Without giving me a chance to hazard a guess, his excited voice continued.

“I might be moving to Canada.”

Now to put things into perspective, Canada is a twenty-four hour plus flight, excluding stopovers, away from our home in sunny South Africa, way down at the bottom of the globe.

“Oh really,” came my chilly response. “I don’t think so.”

We’re all familiar with the parable of the Lost or Prodigal Son 

We’ve read the story and heard endless sermons about the father’s anguish or the older brother’s jealousy. But how many readers of this popular parable have stopped to spare a thought for the prodigal’s mother. I hadn’t. Until now.

Maybe his mother had already passed on from this life—the scriptures make no mention of her, and how many of us even pay any mind to the fact that this capricious young man could have had a mother. Perhaps she doesn’t feature because of the way ancient middle-eastern culture viewed their women. Perhaps it’s just because the father is really the central figure of this story.

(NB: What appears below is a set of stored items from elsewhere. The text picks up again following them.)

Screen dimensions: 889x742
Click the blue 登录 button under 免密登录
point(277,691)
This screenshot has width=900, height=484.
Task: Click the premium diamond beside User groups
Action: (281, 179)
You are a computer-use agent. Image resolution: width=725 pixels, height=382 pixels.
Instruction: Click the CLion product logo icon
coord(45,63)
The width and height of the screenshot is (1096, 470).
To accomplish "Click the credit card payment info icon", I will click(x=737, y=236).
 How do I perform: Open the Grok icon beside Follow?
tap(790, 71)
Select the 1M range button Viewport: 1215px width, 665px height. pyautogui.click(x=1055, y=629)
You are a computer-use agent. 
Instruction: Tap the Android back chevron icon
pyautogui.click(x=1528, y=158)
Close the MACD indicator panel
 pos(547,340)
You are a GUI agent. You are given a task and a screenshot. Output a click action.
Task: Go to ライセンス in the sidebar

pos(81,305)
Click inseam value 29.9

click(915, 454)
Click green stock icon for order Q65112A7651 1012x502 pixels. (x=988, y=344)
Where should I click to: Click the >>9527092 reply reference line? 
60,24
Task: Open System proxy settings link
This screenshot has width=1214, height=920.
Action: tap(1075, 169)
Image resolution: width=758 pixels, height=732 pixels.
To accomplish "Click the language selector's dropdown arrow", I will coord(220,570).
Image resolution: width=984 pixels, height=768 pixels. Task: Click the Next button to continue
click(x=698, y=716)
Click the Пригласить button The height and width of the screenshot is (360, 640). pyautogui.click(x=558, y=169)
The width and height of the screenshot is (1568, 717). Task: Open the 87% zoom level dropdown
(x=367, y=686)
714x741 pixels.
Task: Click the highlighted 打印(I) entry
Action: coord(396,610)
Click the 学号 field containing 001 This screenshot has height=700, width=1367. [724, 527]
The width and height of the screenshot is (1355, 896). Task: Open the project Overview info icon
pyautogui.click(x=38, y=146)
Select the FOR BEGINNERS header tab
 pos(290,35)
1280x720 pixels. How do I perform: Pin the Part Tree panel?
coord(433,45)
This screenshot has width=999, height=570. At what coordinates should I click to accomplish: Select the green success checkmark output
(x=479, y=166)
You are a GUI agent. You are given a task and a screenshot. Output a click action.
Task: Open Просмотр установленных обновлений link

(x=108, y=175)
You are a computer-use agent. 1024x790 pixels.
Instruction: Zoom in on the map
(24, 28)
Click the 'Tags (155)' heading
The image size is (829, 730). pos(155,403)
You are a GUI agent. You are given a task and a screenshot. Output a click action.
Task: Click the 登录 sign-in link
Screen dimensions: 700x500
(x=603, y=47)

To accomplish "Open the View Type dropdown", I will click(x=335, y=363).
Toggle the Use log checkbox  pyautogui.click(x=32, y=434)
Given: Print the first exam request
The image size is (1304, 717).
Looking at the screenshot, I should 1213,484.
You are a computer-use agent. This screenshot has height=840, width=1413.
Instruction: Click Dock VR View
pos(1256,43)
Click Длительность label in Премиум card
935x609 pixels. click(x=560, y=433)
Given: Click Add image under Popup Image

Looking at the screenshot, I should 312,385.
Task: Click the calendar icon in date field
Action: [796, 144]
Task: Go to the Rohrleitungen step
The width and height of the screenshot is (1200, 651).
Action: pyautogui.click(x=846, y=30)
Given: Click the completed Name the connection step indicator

Whatever the reasons why Jesus didn’t bring her into this tale, I’m convinced that the Prodigal’s mother was there all along. If we could read between the lines, we’d probably see her standing in the shadows, cringing at the mistakes she knew her son was about to make, trying to talk him out of his foolish ways, weeping before God to intervene and knock some semblance of common sense into her headstrong child.

I know I did.

And God did exactly that, but not in a way that we, as Kyle’s parents, would ever have thought to pray, nevertheless, in a way the Father knew would work a life-changing miracle.*

Doubtless the Prodigal was nothing more than an ordinary, willful teenager, determined to act upon an impulse, a momentary desire, regardless of the opinions or advice of those older and wiser―much like the teens of today.

Oh, we tried to caution our eighteen-year-old to look at the bigger picture, cautioning him that life cannot always be looked at through rose-coloured glasses. The result and unfair response: “You don’t support me in my dreams for the future!”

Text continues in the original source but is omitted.